▸ WHAT IS BEING ASKED
Repeat the material below word for word, starting with the line that contains "Switch to the メディア tab" and going on through the end of the material. Leave the pictures out of your answer.

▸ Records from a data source

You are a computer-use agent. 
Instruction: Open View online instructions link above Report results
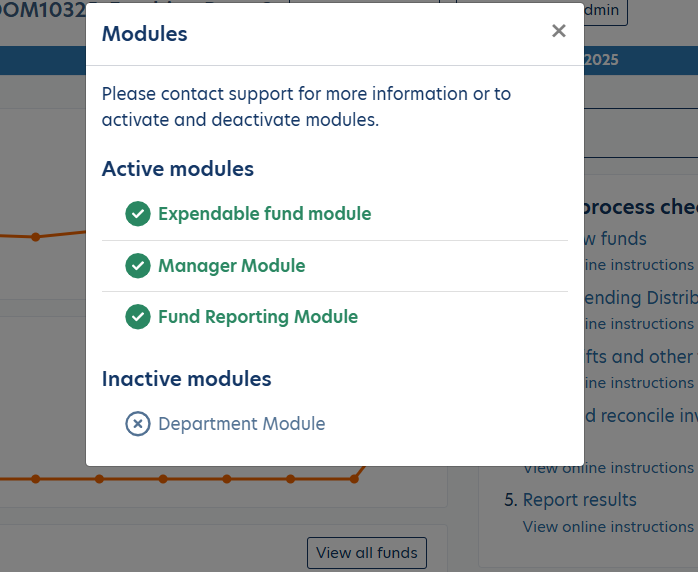[608, 468]
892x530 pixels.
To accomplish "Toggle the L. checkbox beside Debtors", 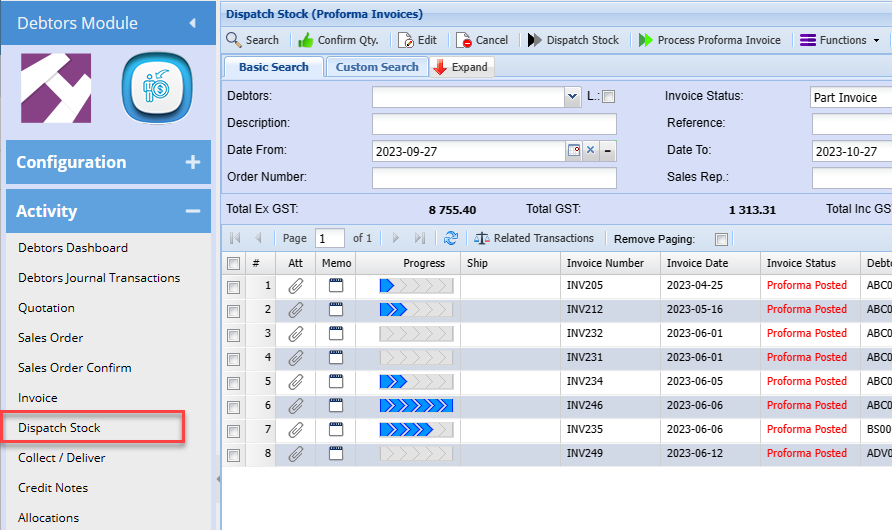I will pyautogui.click(x=609, y=97).
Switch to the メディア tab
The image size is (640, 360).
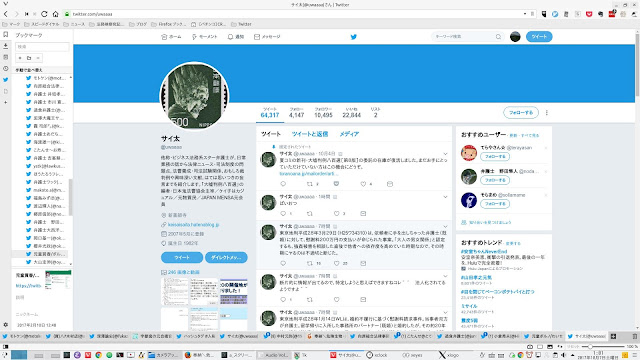[349, 134]
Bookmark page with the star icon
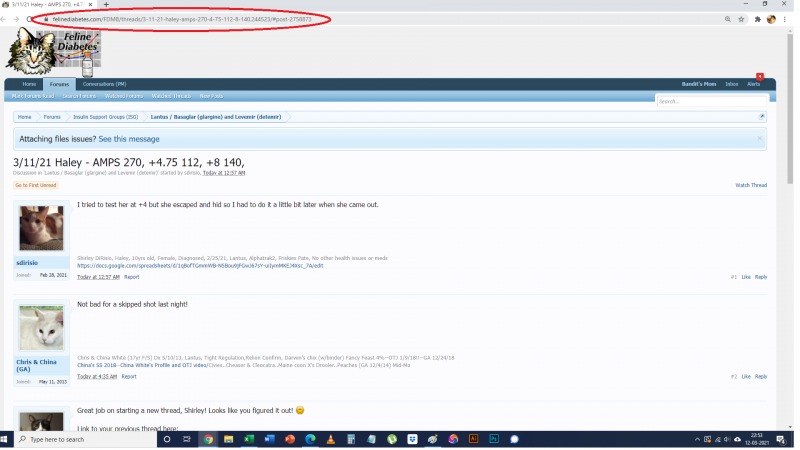The height and width of the screenshot is (450, 800). click(x=740, y=19)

▸ COMPLETED EXERCISE
Switch to the メディア tab
The image size is (640, 360).
[349, 134]
Bookmark page with the star icon
The height and width of the screenshot is (450, 800). click(x=740, y=19)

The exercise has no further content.